In einer randomisierten kontrollierten Studie wurde nun die Wirksamkeit der Intervention bei Hausärzt:innen und Medizinstudierenden untersucht. Die Schulung umfasste sechs kurze, flexibel nutzbare Videomodule, die gemeinsam mit Männern mit eigener Essstörungserfahrung entwickelt wurden. Ziel war es, Wissen über Essstörungen bei Männern zu verbessern, stigmatisierende Einstellungen zu reduzieren und die Handlungssicherheit im Umgang mit Betroffenen zu stärken.
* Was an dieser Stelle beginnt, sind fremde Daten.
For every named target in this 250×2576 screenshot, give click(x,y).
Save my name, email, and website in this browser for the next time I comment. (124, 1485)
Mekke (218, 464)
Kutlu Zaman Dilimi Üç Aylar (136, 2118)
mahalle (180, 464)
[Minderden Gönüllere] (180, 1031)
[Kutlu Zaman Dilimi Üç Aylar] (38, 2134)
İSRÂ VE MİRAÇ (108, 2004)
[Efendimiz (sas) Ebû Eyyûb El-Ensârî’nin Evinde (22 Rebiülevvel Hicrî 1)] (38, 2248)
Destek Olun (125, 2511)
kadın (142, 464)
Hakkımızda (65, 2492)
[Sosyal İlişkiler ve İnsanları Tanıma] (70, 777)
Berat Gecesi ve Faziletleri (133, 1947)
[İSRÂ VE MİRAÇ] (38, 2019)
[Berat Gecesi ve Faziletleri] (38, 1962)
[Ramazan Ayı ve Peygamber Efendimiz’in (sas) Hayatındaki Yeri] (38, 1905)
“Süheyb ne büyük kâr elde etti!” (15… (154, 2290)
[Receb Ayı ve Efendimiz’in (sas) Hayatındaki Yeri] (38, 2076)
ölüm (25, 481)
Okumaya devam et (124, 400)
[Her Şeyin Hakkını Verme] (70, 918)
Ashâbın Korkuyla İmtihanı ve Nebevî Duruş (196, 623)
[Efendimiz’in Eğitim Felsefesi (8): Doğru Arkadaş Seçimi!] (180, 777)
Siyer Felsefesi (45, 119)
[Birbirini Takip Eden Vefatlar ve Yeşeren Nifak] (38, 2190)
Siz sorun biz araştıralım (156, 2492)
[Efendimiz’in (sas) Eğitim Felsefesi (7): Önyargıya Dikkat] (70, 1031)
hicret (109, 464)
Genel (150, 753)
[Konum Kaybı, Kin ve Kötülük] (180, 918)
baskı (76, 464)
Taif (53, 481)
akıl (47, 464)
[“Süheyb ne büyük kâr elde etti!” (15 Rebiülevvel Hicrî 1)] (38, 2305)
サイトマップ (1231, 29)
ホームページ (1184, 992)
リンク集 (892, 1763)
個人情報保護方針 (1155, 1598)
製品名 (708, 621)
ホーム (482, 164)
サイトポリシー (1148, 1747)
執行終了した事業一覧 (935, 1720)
Die Ergebnisse zeigen, dass die Intervention das Wissen über männerspezifische Erscheinungsformen von Essstörungen sowie die wahrgenommene Behandlungskompetenz signifikant verbessern konnte. Die Effekte auf emotionale und einstellungsbezogene Aspekte von Stigmatisierung fielen dagegen weniger eindeutig aus, was auf die Notwendigkeit längerer Beobachtungszeiträume hinweisen könnte.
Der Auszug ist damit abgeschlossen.